• **Short problem 1**
Duplicate the part of the source separator description starting at "We also need" and ending at "architecture is correct.".
• **Short problem 2**
According to the source separator description, how many pairs of encoder/decoder make up the U-Net?
• **Short problem 3**
Translate this sentence from the source separator description into Spanish: "We also need col2im() function with stride and padding for transposed convolutional layers."

Real time monaural source separation base on fully convolutional neural network operates on Time-frequency domain.


Real time monaural source separation base on fully convolutional neural network operates on time-frequency domain

AI Source separator written in C running a U-Net model trained by Deezer, separate your audio input to Drum, Bass, Accompaniment and Vocal/Speech with Spleeter model.

Build Instructions


  • Visual Studio 2019
  • Intel MKL library - 2019 Update 5
  • JUCE 6.x (but any version should work)
  • Extract model.7z inplace (for offline executable)

Run git clone

Open the .projucer file.


Network overview

The network accepts 2 channels magnitude spectrogram as input, U-Net is constructed using 6 pairs of encoder/decoder, final dilated convolution layer expand second last feature map into 2 channels for stereo inference.

For 4 stem track separation, we need 4 networks to achieve separation, the neural network computes probability mask function as final output.

The encoder uses convolutional layer with stride = 2, reduce the need for max pooling, a great improvement for a real-time system.

Batch normalization and activation is followed by the output of each convolution layer except the bottleneck of U-Net.

The decoder uses transposed convolution with stride = 2 for upsampling, with their input concatenated with each encoder Conv2D pair.

Worth notice, batch normalization and activation isn't the output of each encoder layers we are going to concatenate. The decoder side concatenates just the convolution output of the layers of an encoder.

Fast neural network inference

Deep learning inference is all about GEMM, we have to implement im2col() function with stride, padding, dilation that can handle TensorFlow-styled CNN or even Pytorch-styled convolutional layer.

We also need col2im() function with stride and padding for transposed convolutional layers.

After the construction of the model in C, the test run show promising performance, we process 14 seconds song within 600 ms wall clock, numeric accuracy is about 1e-4 MSE of TensorFlow model, indicate the architecture is correct.

I don't plan to use libtensorflow, I'll explain why.

Deep learning functions in existing code: im2col(), col2im(), gemm(), conv_out_dim(), transpconv_out_dim()

• **Data shown**
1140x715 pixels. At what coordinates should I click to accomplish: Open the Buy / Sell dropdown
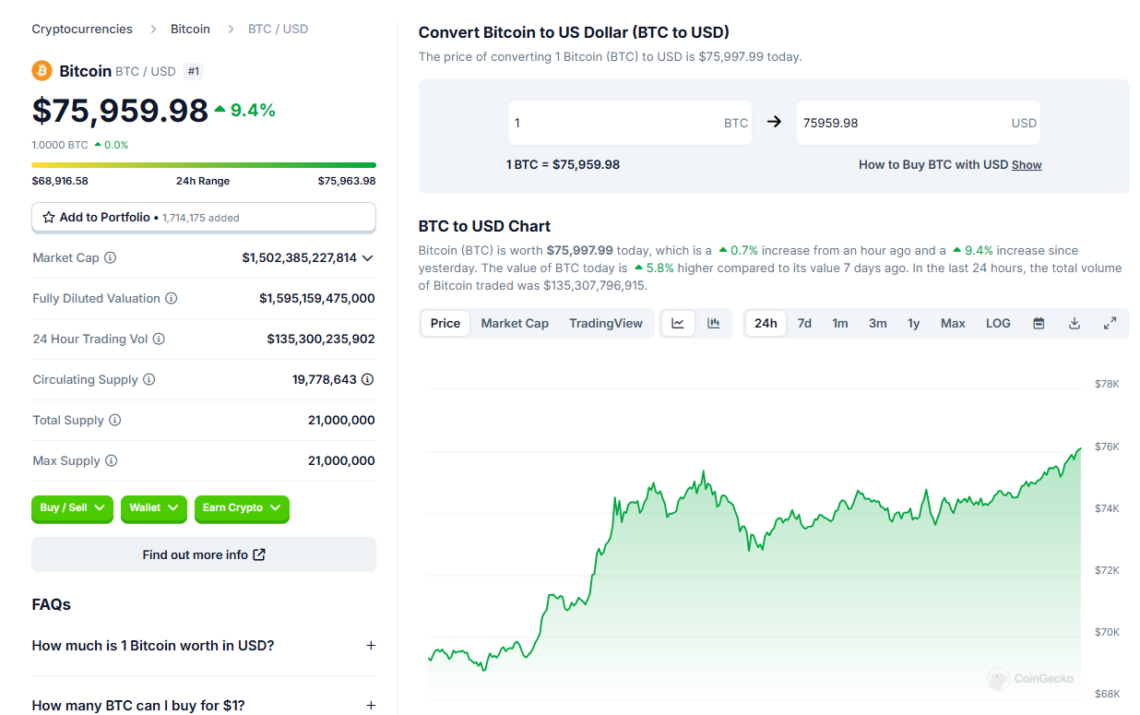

• **Final answer 1**
We also need col2im() function with stride and padding for transposed convolutional layers.

After the construction of the model in C, the test run show promising performance, we process 14 seconds song within 600 ms wall clock, numeric accuracy is about 1e-4 MSE of TensorFlow model, indicate the architecture is correct.

• **Final answer 2**
Six pairs.

• **Final answer 3**
También necesitamos una función col2im() con stride y padding para las capas convolucionales transpuestas.